Una de las lecciones que nos dejará el mundo de la post pandemia es que la incertidumbre y la complejidad son tendencias que vinieron para quedarse. Ante ello, los Estados se enfrentan al gran desafío que supone dar respuestas eficientes frente a una agenda global impredecible y dinámica. Lo que pareciera claro es que las recetas del pasado no pueden aplicarse de cara al futuro.

Contrariamente a esta tendencia, si miramos las medidas que viene impulsando el Ministerio de Defensa en el último tiempo, suponen una vuelta al pasado. Por ejemplo, la reciente promulgación del Decreto 571/2020 representa un retroceso que nos lleva a poner en vigencia normas que fueron promulgadas hace diez años, bajo un contexto nacional, regional e internacional diferente. A esto se le suma el efecto confusional que generó en las fuerzas el cambio en las reglas de juego, en momentos en que se encuentran cumpliendo tareas contribuyentes a paliar los efectos de la pandemia.

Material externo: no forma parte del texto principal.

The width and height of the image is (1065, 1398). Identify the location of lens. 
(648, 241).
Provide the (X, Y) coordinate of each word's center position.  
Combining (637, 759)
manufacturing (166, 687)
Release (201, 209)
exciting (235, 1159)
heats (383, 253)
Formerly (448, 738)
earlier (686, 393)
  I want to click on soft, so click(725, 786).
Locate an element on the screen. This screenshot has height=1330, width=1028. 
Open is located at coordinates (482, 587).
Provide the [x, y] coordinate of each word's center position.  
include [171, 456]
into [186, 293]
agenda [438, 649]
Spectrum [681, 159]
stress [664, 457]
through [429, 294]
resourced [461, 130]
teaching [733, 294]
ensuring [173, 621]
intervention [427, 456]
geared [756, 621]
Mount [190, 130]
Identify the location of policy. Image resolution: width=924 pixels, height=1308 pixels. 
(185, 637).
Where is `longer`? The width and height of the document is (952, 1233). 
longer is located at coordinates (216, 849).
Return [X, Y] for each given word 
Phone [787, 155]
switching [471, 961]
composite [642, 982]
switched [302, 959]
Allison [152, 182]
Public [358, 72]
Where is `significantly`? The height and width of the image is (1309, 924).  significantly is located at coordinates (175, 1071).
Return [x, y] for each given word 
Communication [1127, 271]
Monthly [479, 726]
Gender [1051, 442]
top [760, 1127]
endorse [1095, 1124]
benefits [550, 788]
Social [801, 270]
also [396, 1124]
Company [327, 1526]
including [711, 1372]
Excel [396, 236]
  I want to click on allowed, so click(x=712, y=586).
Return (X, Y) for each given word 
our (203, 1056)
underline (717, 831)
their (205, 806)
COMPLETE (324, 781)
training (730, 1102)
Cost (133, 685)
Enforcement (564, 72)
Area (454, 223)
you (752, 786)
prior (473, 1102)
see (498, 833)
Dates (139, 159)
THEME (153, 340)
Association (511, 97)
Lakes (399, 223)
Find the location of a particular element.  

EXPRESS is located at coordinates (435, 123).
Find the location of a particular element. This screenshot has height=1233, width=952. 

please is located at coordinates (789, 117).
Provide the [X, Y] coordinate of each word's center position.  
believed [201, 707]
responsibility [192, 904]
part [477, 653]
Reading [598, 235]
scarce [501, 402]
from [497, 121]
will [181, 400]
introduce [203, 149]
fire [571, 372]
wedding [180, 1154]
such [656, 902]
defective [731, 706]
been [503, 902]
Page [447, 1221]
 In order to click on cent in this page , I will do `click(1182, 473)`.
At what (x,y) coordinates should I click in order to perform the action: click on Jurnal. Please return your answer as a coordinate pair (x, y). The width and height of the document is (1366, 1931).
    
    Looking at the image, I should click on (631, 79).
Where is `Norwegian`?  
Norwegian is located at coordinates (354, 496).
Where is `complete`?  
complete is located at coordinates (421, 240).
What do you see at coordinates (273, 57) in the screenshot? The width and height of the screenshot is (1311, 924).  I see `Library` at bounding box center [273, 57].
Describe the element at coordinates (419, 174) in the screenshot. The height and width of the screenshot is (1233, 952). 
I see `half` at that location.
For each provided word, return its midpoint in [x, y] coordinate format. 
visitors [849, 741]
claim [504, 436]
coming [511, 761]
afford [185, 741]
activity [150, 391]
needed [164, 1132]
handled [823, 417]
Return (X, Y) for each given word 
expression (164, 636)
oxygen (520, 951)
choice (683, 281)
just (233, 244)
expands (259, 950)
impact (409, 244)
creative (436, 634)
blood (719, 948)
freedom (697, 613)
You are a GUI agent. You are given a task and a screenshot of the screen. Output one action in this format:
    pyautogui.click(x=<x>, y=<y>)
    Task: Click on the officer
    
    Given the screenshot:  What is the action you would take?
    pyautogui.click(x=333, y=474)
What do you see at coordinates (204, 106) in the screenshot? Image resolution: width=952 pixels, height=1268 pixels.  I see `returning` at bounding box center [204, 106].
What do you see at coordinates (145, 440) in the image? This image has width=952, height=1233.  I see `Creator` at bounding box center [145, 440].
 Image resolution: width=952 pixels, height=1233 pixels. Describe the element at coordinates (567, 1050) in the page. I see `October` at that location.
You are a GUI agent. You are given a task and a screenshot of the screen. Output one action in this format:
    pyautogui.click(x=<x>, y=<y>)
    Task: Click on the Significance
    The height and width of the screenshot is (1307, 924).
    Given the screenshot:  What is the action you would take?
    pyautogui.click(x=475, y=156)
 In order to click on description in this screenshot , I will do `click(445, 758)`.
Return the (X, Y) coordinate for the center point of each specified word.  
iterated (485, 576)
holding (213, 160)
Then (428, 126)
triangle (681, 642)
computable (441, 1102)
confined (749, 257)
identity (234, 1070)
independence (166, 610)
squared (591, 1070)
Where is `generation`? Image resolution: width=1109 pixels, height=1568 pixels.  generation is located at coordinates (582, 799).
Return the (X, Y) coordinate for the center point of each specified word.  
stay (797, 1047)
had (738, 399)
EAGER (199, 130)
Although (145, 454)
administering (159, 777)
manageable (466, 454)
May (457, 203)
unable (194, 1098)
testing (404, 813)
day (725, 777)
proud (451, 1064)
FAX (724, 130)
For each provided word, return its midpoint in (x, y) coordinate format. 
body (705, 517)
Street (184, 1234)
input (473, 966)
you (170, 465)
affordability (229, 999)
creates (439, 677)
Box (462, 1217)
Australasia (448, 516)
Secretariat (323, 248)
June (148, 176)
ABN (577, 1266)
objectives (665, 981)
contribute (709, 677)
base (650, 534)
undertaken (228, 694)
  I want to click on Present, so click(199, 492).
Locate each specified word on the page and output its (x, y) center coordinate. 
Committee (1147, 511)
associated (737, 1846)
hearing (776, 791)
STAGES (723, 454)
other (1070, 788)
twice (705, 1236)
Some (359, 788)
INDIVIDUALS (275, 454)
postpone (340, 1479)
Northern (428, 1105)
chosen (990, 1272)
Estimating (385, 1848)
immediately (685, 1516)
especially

La Directiva de Política de Defensa Nacional de 2018 y los Decretos Nro. 683 y 703 de 2018, derogados recientemente, sentaron las bases para modernizar conceptual y normativamente al instrumento militar de cara a los desafíos del siglo XXI.

Proponían una hoja de ruta moderna donde la política de defensa era interpretada en clave de cultura estratégica. Suponía entenderla desde su especificidad, cumpliendo su rol primario, pero como parte de una arquitectura mayor, promoviendo la articulación y la coordinación interagencial. Una mirada que apunta a fortalecer su esencia, formando parte de un estado inteligente en el uso eficiente de los recursos, pero también a proyectarse como un actor contribuyente al desarrollo del país.

Esto no sólo permitió una mayor sinergia interagencial, sino que también tuvo un efecto directo en el componente motivacional de nuestras fuerzas armadas, quiénes pudieron desplegar su enorme potencial y profesionalismo para contribuir a los intereses nacionales en tiempo de paz, reforzando al mismo tiempo sus capacidades para cumplir con su misión principal.

El impacto de los riesgos depende de nuestras vulnerabilidades. ¿No es propio de un estado inteligente pensar en emplear coordinadamente todos sus recursos para construir capacidades, reducir las vulnerabilidades y mitigar las consecuencias si estos riesgos se concretan? ¿Es razonable para la Argentina de hoy pensar al instrumento militar actuando sólo en la potencial etapa bélica frente a un agresor estatal externo? ¿No debe contribuir coordinadamente junto a organizaciones de otras jurisdicciones para la solución pacífica de los conflictos?

No atrasemos los relojes de la Argentina con debates del pasado. Los jóvenes que próximamente ingresarán a las Fuerzas Armadas nacieron en el año 2002, son hijos del Siglo XXI. ¿Con qué prisma los vamos a formar? ¿No debiéramos preocuparnos mas por promover su resiliencia para adaptarse el mundo que les tocará enfrentar? No caben dudas que su ADN es democrático, pero también su mundo es tecnológico, interconectado y virtual. Démosle una caja de herramientas moderna a los protagonistas del futuro.